Data excerpts START

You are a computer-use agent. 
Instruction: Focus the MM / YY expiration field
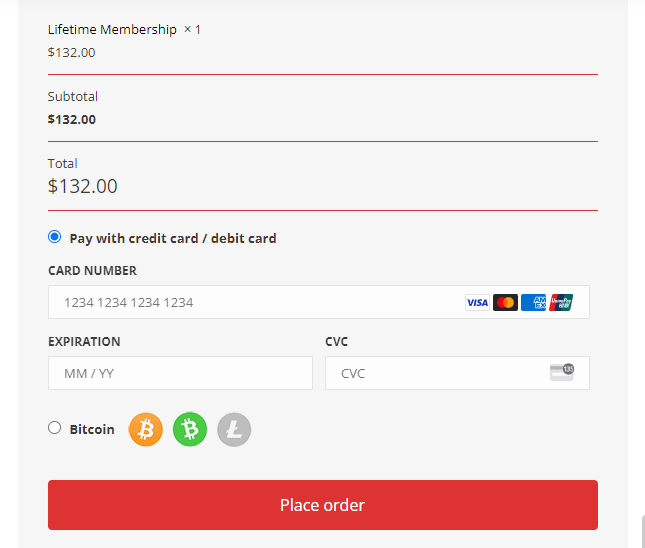pos(180,373)
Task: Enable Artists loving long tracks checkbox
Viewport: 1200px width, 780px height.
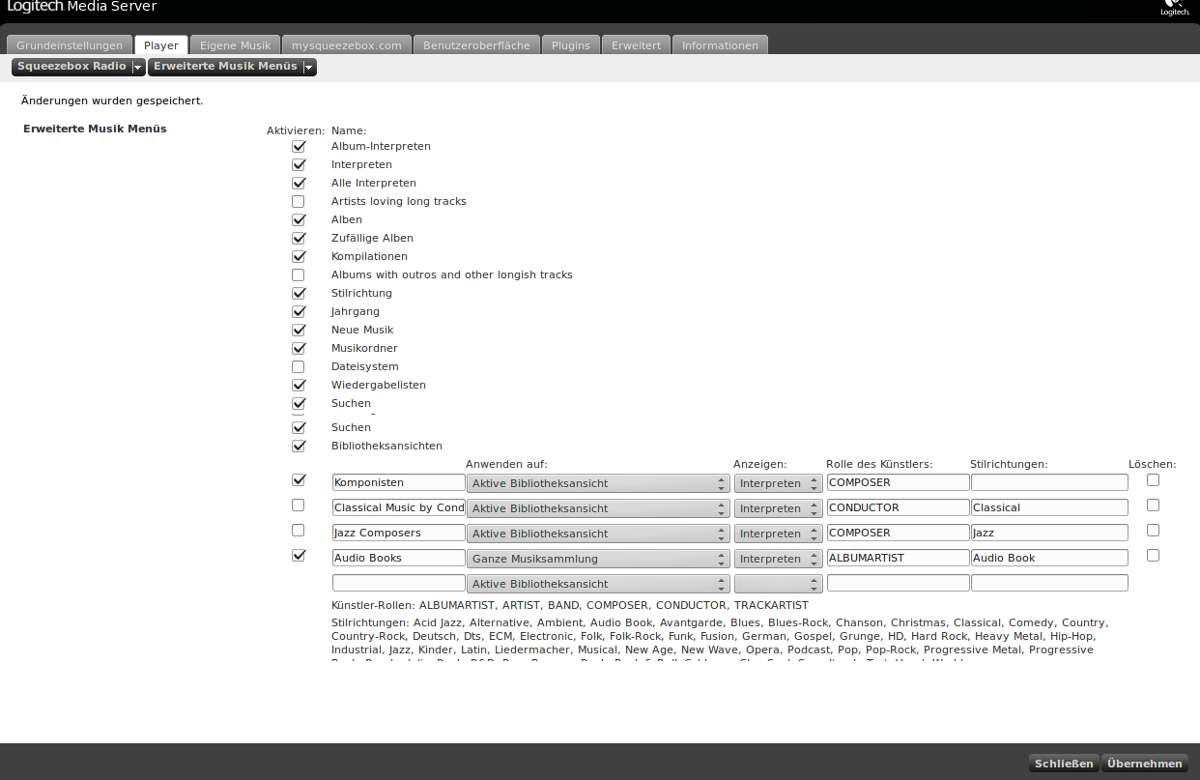Action: point(298,202)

Data excerpts END

Omit all images when repeating the data above exactly.

_Reply_
You are a computer-use agent. 
Instruction: Focus the MM / YY expiration field
pos(180,373)
Task: Enable Artists loving long tracks checkbox
Viewport: 1200px width, 780px height.
Action: point(298,202)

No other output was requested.